The adventures of three teenagers living in the Dublin suburbs - Ruán, Emma and Colm. All neighbours of the same age but with different personalities, backgrounds, and social class, preparing for the Leaving Cert. An accident turns everything on its head. They get to know one another better and after all the hurlamaboc have grown and developed.
Every teenager will recognise Rúan, Emma and Colm. They will enjoy their company as they grow through their adventures. The book offers an insight into the social prejudices and bigotry in Ireland today. This is a readable, inspiring and humorous novel which will be enjoyed by all, young and old alike.
This book was also published in Gaidhlig under the title of Ùpraid (2006).
Extracts from interview with Ciara Dwyer, Sunday Independent, 07 May 2006:
“I’ve always had a secret life under the surface” says Éilís Ní Dhuibhne. “That was the life of books”. The Dublin writer sits in the front room of her Shankill home, gazes out at the vast sea and smiles. There are daffodils on the mantelpiece, dreamy paintings in the wall, and in the corner there is a piano with some sheet music. Surrounded by the arts she seems happy; as content as the white cat outside who swishes his tail up in the air, then rubs his head against the window sill, while the sun shines in.
Although the author who was shortlisted for the Orange prize she sees herself primarily as a short story writer, she is also a novelist, a playwright and an author of children’s fiction, and then she has a whole writing career in Irish. Her latest book, Hurlamaboc, an Irish-language novel for teenagers is about middle-class Ross O’Carroll-Kelly types who get tangled up in all sorts of shenanigans.

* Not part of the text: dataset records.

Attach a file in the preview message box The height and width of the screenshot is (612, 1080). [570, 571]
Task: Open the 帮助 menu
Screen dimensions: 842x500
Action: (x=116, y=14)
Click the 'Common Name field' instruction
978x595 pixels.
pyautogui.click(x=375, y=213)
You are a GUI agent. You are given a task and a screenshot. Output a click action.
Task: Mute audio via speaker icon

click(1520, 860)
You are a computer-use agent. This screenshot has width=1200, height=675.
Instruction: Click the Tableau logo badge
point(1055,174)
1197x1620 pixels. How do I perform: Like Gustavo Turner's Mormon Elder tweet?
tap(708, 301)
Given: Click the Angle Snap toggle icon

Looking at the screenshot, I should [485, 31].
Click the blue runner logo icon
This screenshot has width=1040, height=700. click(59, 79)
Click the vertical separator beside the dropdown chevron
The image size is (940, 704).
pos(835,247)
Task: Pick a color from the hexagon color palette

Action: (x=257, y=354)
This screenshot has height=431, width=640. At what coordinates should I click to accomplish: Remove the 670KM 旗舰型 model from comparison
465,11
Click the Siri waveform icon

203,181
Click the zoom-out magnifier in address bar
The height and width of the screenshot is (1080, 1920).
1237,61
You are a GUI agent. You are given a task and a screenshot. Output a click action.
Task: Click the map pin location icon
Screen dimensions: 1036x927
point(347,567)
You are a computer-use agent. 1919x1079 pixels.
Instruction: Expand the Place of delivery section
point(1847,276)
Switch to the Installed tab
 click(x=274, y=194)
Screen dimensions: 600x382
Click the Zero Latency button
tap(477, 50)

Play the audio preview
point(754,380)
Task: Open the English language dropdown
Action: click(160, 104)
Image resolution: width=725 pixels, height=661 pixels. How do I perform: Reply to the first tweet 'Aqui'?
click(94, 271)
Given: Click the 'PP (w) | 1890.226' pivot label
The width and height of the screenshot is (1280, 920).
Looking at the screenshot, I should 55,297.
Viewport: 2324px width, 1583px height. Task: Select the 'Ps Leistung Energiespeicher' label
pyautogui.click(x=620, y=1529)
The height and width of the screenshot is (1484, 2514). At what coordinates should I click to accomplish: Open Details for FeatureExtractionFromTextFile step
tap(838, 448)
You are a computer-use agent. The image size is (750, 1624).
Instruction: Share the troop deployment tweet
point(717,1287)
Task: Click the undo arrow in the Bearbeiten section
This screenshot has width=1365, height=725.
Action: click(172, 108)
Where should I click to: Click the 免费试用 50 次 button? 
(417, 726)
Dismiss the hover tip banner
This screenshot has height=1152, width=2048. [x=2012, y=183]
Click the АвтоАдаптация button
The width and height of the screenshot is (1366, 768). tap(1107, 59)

Although she went to an all-Irish school, and even learnt Old and Middle-Irish at UCD, she only began to write in Irish when somebody asked her. “We weren’t a Gaeilgeoir family. My mother didn’t speak Irish but she was very pro-Irish. I never heard my father say he loved Irish but he was a native speaker from Donegal. Some families were adamantly nationalistic and Irish was the rule. We weren’t at all like that. My father would use it for prayers and greetings”.
She attributes writing in Irish to an emotional connection with her late father. This fresh strand to her writing then blossomed. While Éilís got her blas from her father, her mother reared the family - she has a sister and a brother - with the belief that they could do anything, which was some achievement, considering money was tight and their daily lives full of drudgery.